Ülkeler ayakta, insanlar korkmakta. İlaç şirketlerin ağzının suyu akmakta... 

Türkiye yeniden karantinalı günlere gidiyor. Halk sağlık bakanını görmekten, dinlemekten korkar oldu. On aydır tedbirler bir bir açıklanıyor, önlemler alınıyor, korona hep gelip geliyor.

Milletin ağzına perde gerildi. Ağız tadıyla lokantaya gidemiyorsunuz kapalı. Dostlarla demli çay içemiyorsunuz kahvehaneler kapalı.

Futbol oynayamıyorsunuz halı sahalar kapalı. Taraftar ağız dolusu küfür edemiyor futbol arenaları seyircisiz.

Meydanlarda, caddelerde altmış beş üstü yasaklı. Oyun alanlarında, eğlence merkezlerinde, kafeteryalarda yirmi yaş altı yasaklı. Yaşlısı, genci evlere kapandı.

Esnaf, gündelikçi işçi kan ağlıyor çare için bankaya koşuyor. Tefeciler, faizciler, fırsatçılar gülüyor ihtiyacı olan inliyor. Dolmuşlarda, otobüslerde sıkış sıkış seyahatler yasaklandı.

Mesafe ayarı kondu. Ağızlara maske mecbur oldu. Eller yıkanmakta derisi kavruldu. Kolonyalar artık abdest bozmuyor, temizlik ilacı oldu.

Eşle, dostla sarılmalar, tokalaşmalar kaldırıldı. Ziyaretler ertelendi. Baba, anne çocuklarını göremez, torunlarını sevmez oldu. Akrabalar bir birine uğramaz hal hatır soramaz halde.

Üç günlük düğünler bir saate indi.
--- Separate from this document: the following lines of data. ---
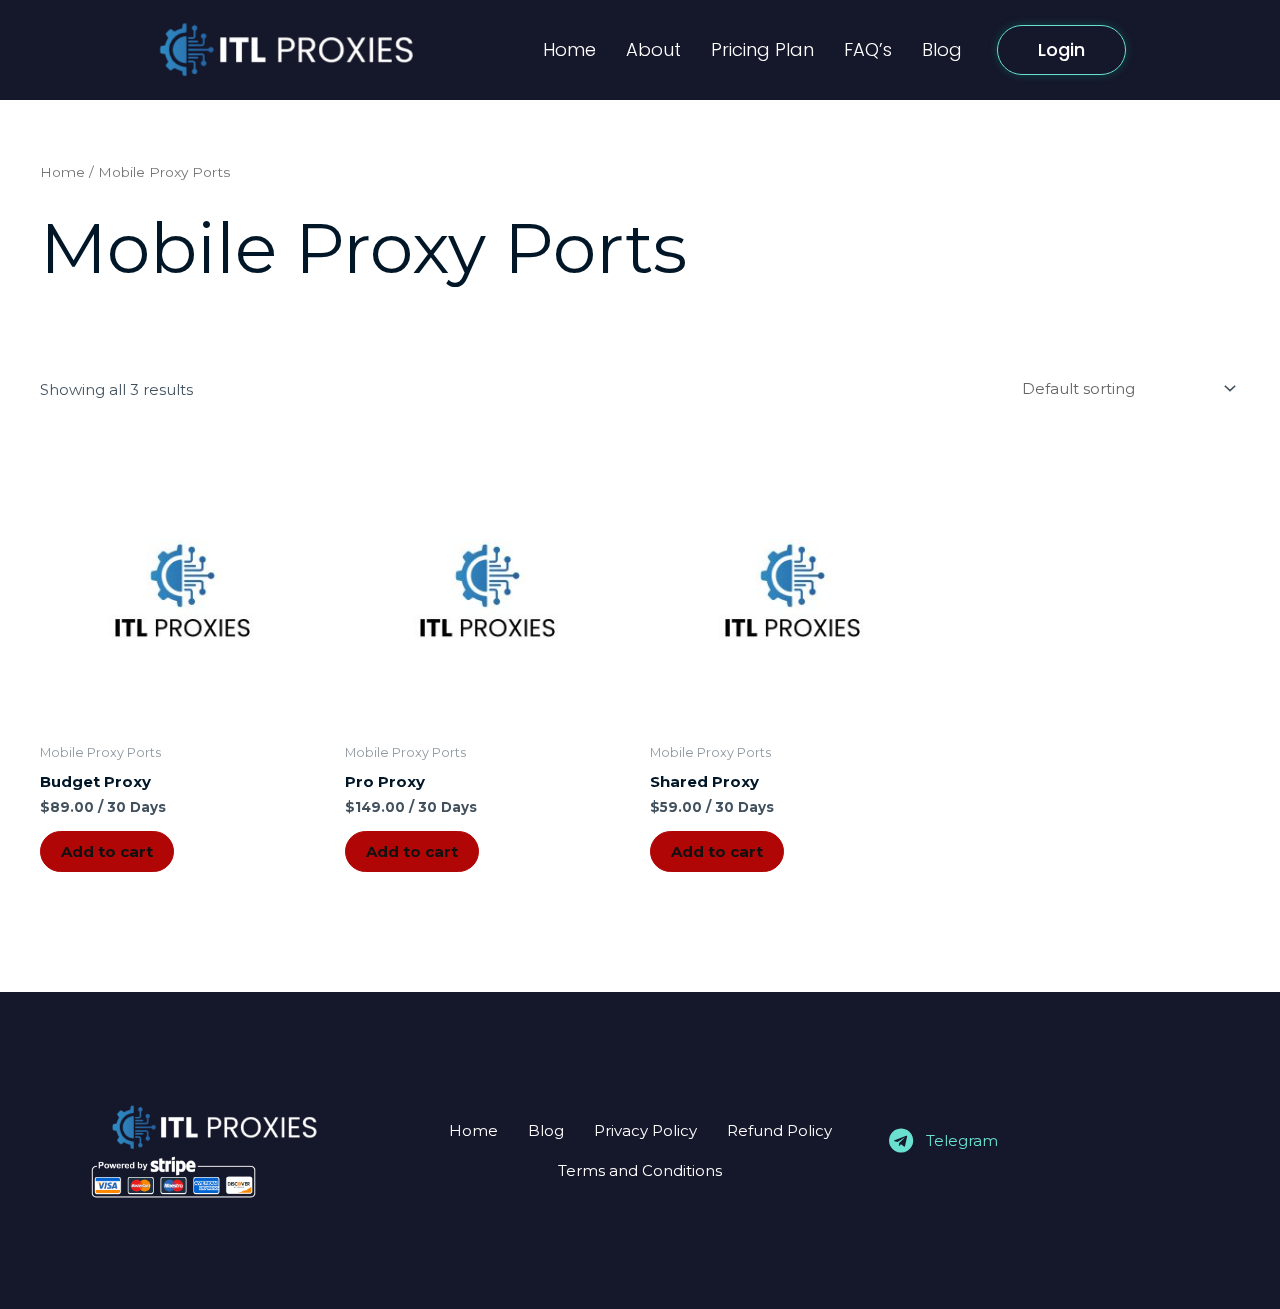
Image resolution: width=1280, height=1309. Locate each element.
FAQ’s (868, 49)
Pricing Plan (762, 49)
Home (569, 49)
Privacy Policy (645, 1130)
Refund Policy (779, 1130)
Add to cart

Camilerde safları sıkıştıralım, derken saf araları ayrıldı. Okular kapandı, öğrenciler hocalarını arkadaşların ve okulun yolunu unuttu.

Çaylı, kahveli, nargileli sohbetler hayal oldu. Eşinle, dostunla lokantada yemek yemeniz bir başka bahara kaldı.

Bütün bu önlemlere rağmen, yine de Koronanın önü alınamıyor. Çin malı bu kadar dayanaklı olur muydu. Nedir bunun sebebi dersiniz?

Meksikalının biri, bisikletle ABD'ye giriş yapıyormuş, selesinde kocaman bir torba varmış.

Sınır polisi şüphelenmiş, “aç torbayı” demiş, açmış Meksikalı, kum çıkmış.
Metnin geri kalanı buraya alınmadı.